AT ACR 2022
PHILADELPHIA – The first consensus screening guidelines for patients with idiopathic inflammatory myopathy (IIM) provide recommendations on risk stratification for individuals, basic and enhanced screening protocols, and screening frequency.
The recommendations, issued by the International Myositis Assessment and Clinical Studies Group (IMACS), stratify cancer risk for individual patients into low, intermediate, or high categories based on the IIM disease subtype, autoantibody status, and clinical features, reported Alexander Oldroyd, PhD, MSc, MBChB of the University of Manchester, England.
Neil Osterweil/MDedge News
Dr. Alexander Oldroyd
“There’s a big unmet need for cancer screening. One in four adults with myositis has cancer, either 3 years before or after a diagnosis of myositis. It’s one of the leading causes of death in these patients, and they’re overwhelmingly diagnosed at a late stage, so we need standardized approaches to get early diagnosis,” he said in an interview at the annual meeting of the American College of Rheumatology.
Sharon Kolasinski, MD, of the University of Pennsylvania in Philadelphia, said in an interview that the guideline is a welcome development for rheumatologists. Dr. Kolasinski moderated the session where Dr. Oldroyd described the guideline, but she was not involved in its formulation.
“I think that we all have wondered for a very long time: What is the optimal cancer screening for myositis patients? We all worry that the onset of their diseases is associated with a coincident cancer, or that they will develop it soon,” she said.
Dr. Oldroyd emphasized that all patients with myositis have elevated risk for cancer compared with the general population and that the guideline categories of low, intermediate, and high are relative only to patients with IIM.
International consensus
The data on which the recommendations are based come from a systematic review and meta-analysis by Dr. Oldroyd and colleagues of 69 studies on cancer risk factors and 9 on IIM-specific cancer screening.
The authors of that paper found that the dermatomyositis subtype, older age, male sex, dysphagia, cutaneous ulceration and antitranscriptional intermediary factor-1 gamma (anti-TIF1-gamma) positivity were associated with significantly increased risk of cancer.
In contrast, polymyositis and clinically amyopathic dermatomyositis subtypes, Raynaud’s phenomenon, interstitial lung disease, very high serum creatine kinase or lactate dehydrogenase levels, and positivity for anti-Jo1 or anti-EJ antibodies were associated with significantly reduced risk of cancer.
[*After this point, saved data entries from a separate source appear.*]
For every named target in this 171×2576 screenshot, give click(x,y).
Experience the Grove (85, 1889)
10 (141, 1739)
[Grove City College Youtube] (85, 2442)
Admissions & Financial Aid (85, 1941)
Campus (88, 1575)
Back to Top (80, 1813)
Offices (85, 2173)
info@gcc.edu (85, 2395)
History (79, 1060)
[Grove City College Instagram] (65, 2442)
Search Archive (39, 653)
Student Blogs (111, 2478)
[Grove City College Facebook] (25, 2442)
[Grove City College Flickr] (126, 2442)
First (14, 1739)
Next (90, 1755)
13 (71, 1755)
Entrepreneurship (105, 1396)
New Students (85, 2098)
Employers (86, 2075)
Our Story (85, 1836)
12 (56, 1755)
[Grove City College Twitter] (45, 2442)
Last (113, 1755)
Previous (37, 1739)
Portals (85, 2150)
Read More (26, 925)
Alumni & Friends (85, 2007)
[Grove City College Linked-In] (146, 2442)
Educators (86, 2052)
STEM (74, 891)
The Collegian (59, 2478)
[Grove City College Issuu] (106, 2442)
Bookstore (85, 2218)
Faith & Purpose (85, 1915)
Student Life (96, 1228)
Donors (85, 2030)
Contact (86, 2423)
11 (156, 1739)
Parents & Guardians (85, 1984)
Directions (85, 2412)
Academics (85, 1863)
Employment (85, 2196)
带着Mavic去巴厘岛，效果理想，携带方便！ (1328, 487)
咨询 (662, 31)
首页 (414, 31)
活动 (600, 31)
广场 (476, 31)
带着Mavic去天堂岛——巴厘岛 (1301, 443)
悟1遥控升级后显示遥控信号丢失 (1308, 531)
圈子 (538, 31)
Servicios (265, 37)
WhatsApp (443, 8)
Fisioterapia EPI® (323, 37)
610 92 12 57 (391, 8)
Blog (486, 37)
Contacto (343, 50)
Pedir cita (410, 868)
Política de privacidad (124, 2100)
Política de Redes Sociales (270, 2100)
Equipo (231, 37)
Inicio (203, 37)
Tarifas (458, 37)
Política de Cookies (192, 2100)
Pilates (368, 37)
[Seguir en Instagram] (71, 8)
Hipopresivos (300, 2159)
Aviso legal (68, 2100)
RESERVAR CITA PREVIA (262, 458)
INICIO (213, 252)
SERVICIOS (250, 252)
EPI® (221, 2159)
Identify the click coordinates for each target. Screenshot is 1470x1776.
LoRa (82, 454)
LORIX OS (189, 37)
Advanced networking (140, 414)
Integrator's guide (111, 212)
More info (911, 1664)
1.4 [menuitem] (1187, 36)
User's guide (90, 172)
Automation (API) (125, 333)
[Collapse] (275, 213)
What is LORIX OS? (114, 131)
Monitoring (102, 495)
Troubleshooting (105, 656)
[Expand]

The consensus recommendations were developed with anonymous contributions from 75 expert participants in 22 countries, with additional input from 3 patient partners.
Do this
The guideline lists 18 recommendations, of which 13 are strong and 5 are conditional.
An example of a strong recommendation is number 3, based on a moderate level of evidences:
“All adult IIM patients, irrespective of cancer risk, should continue to participate in country/region-specific age and sex appropriate cancer screening programs,” the guideline recommends.
Patients with verified inclusion body myositis or juvenile-onset IIM do not, however, require routine screening for myositis-associated cancer, the guideline says (recommendations 1 and 2).
There are also recommendations that all adults with new-onset IIM be tested for myositis-specific and myositis-associated autoantibodies to assist in stratifying patients by risk category.
The guideline divides screening recommendations into basic and enhanced. The basic screening should include a comprehensive history and physical exam, complete blood count, liver functions tests, erythrocyte sedimentation rates/plasma viscosity, serum protein electrophoresis, urinalysis, and chest x-ray.
Adults with IIM who are determined to be at low risk for IIM-related cancer should have basic cancer screening at the time of IIM diagnosis. Adults with intermediate risk should undergo both basic and enhanced screening at the time of IIM diagnosis, and those with high risk should undergo enhanced screening at the time of myositis diagnosis, with basic screening annually for 3 years, the recommendations say.